Merge: this one is a bit different. It’s not misused so much as nobody knows what the fuck it means. When you are getting onto the expressway, you merge (blend yourself) into the traffic stream. This means you get up to speed and find a spot. It does not mean get her up to forty-five and force me out of the lane because you are too stupid to know how to drive.

Similarly, yield does not mean come to a stop. It means do not impede the cars that have the right-of-way. If there are no cars to impede, cruise on through.

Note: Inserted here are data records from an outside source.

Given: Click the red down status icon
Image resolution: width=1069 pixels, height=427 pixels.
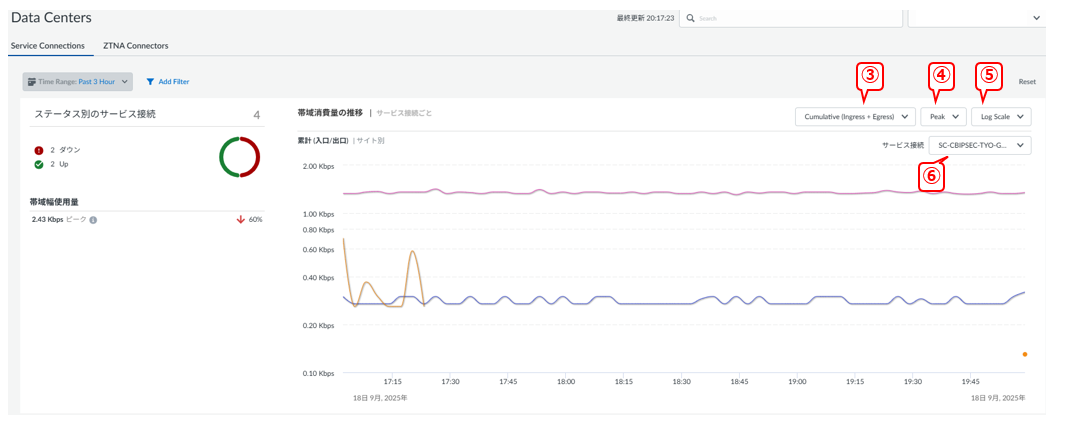Looking at the screenshot, I should (x=38, y=149).
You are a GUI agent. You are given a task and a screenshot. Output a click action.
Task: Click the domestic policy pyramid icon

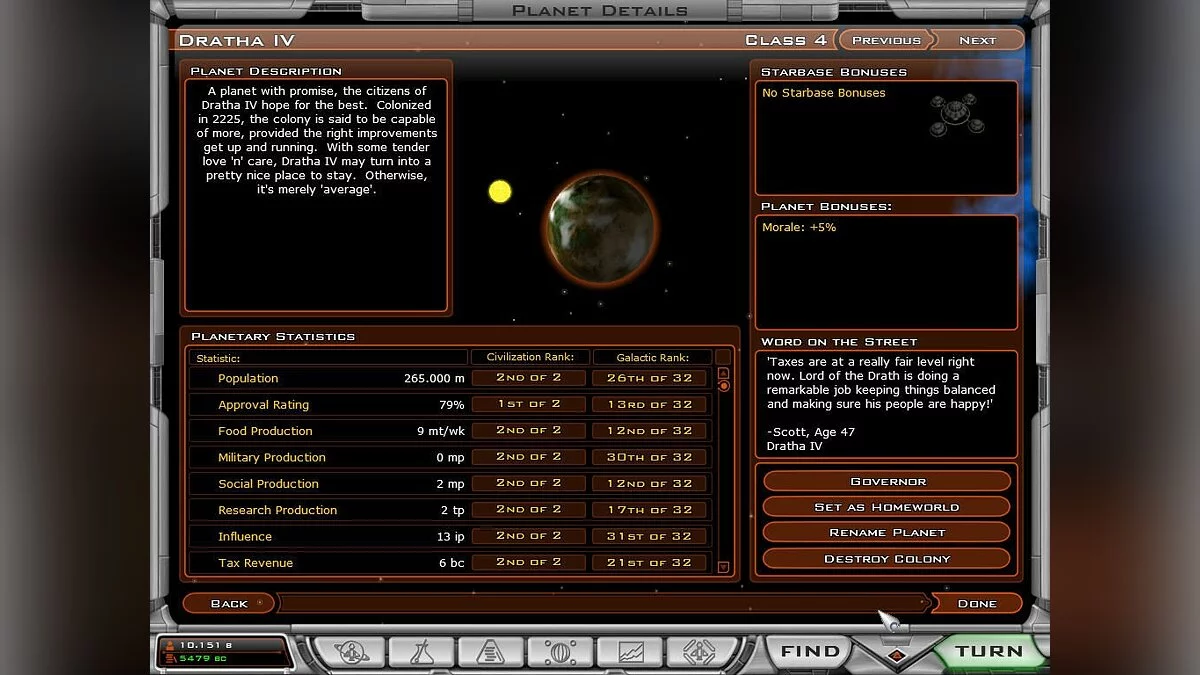(x=487, y=651)
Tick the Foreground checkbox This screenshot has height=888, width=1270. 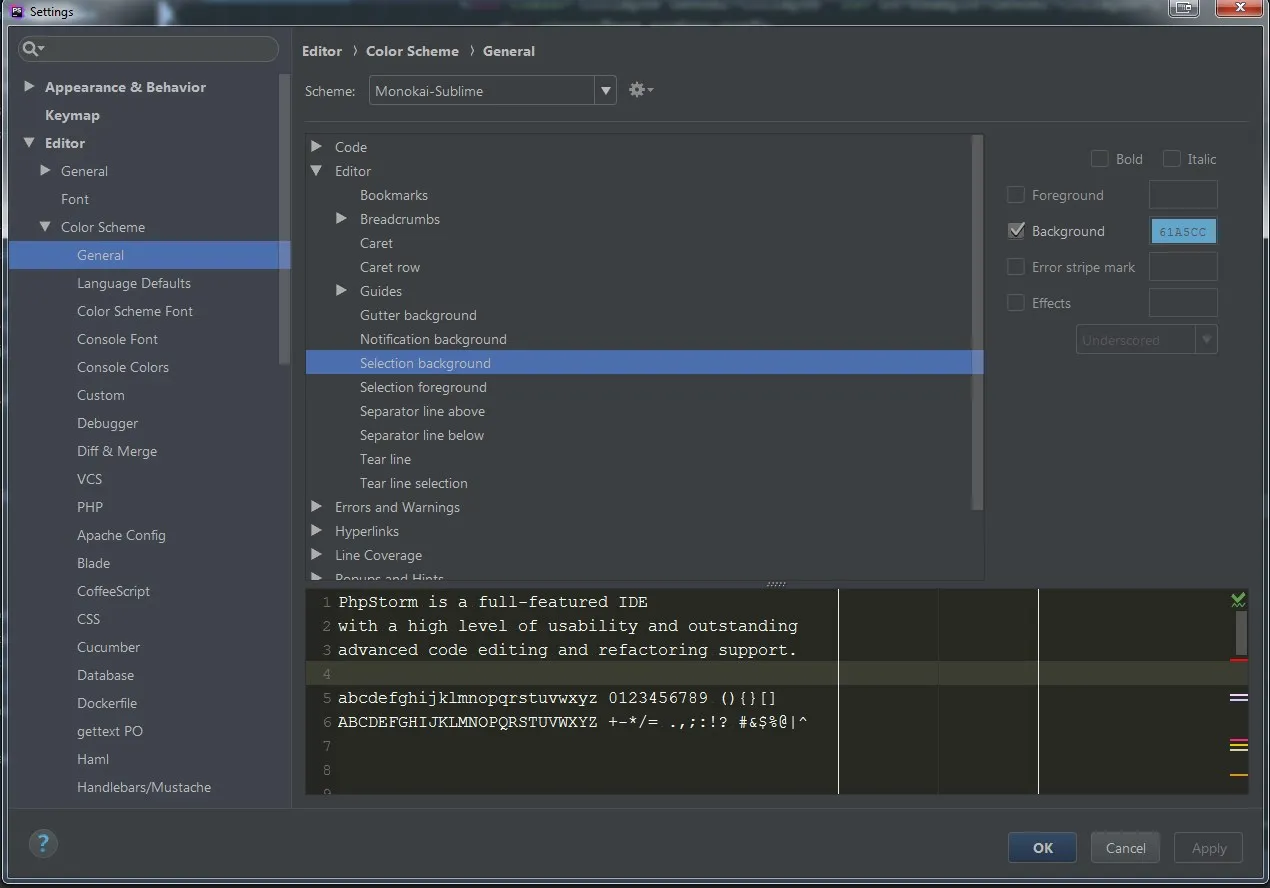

You say you are an administrative assistant. I say you are a secretary. You say you are a sales associate. I say you are a clerk. You say that you are a custodial worker. I say you are a janitor. You say you are an auto technician. I say you are a mechanic. Know what I mean?

“There were myriads of choices.” Myriad is an adjective, it means countless or an infinite number. Therefore, there were myriad choices. Unfortunately, the choice you made in using it is the WRONG one.

“In regards to.” Wrong again. Regards are wishes. Drop the s.

Irregardless of the fact that many people say it, irregardless is not a word.

Penultimate. No, it doesn’t mean the best. It means next to last — like this paragraph, you moron.

So, in conclusion, think before you speak. Otherwise you may end up needing a teleprompter before anyone will take you seriously. Or yu mite get stuk in Irak, like Jon Carry warnded yu.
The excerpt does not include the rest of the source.